Today, Australia’s Employment Change report was published with a significant increase to 22.6k from the previous figure of -0.7k which was expected to be at 19.8k, MI Inflation Expectation slightly increased to 3.7% from the previous value of 3.6%, and the Unemployment Rate unexpectedly edged up to 5.6% whereas it was expected to be unchanged at 5.5%.
On the other hand, today US Unemployment Claims report was published with an unexpected increase to 222k from the previous figure of 211k which was expected to be at 216k and Philly Fed Manufacturing Index report was published with an increase to 34.4 from the previous figure of 23.2 which was expected to decrease to 21.1. Moreover, today US CB Leading Index report is going to be published which is expected to increase to 0.4% from the previous value of 0.3% and Natural Gas Storage is also expected to rise to 105B from the previous figure of 89B.

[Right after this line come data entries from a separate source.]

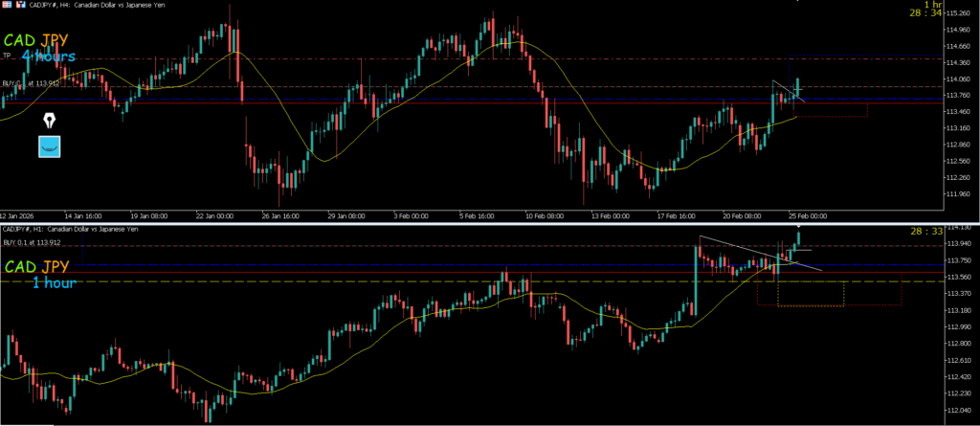980x426 pixels.
Task: Click the blue smiley icon on chart
Action: [49, 146]
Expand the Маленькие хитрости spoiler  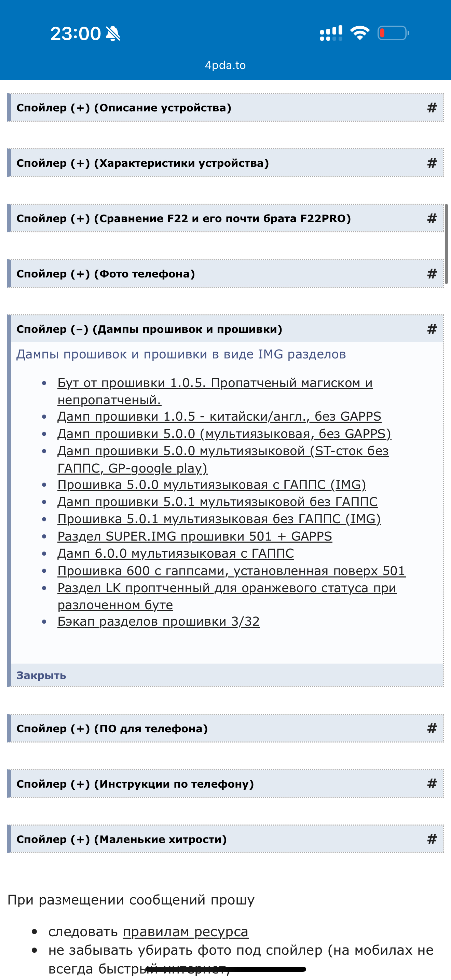tap(122, 839)
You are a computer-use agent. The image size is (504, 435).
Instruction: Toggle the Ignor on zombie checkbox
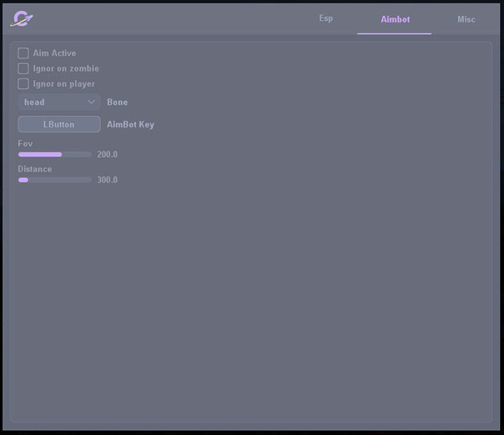pos(23,68)
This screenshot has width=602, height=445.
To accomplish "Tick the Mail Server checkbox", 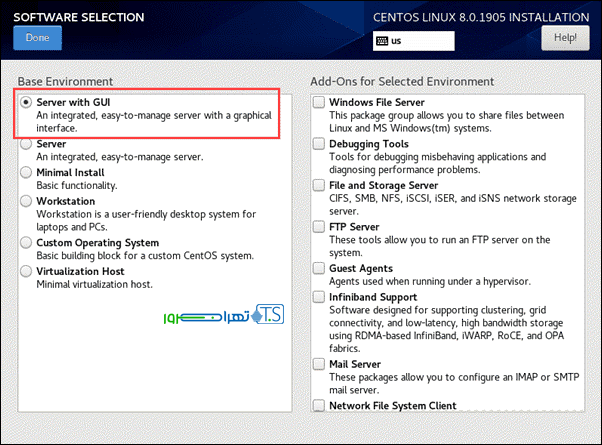I will tap(318, 365).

As for the current scenario, despite the mixed economic reports from Australia with an increase in Employment Change and also increase in Unemployment Rate, AUD extended weakness against USD. US economic reports published today have been quite impressive, besides upcoming US reports are also forecasted to show positive readings that might lead to further bearish pressure in the pair. To sum up, USD is expected to have an upper hand over AUD in the coming days.
Now let us look at the technical view. The price has rejected the bulls of the dynamic level of 20 EMA whereas with confluence to horizontal and dynamic resistance further bearish pressure is expected in this pair with a target towards 0.74 support area in the coming days. As the price remains below 0.7550 with a daily close, the bearish bias is expected to continue further.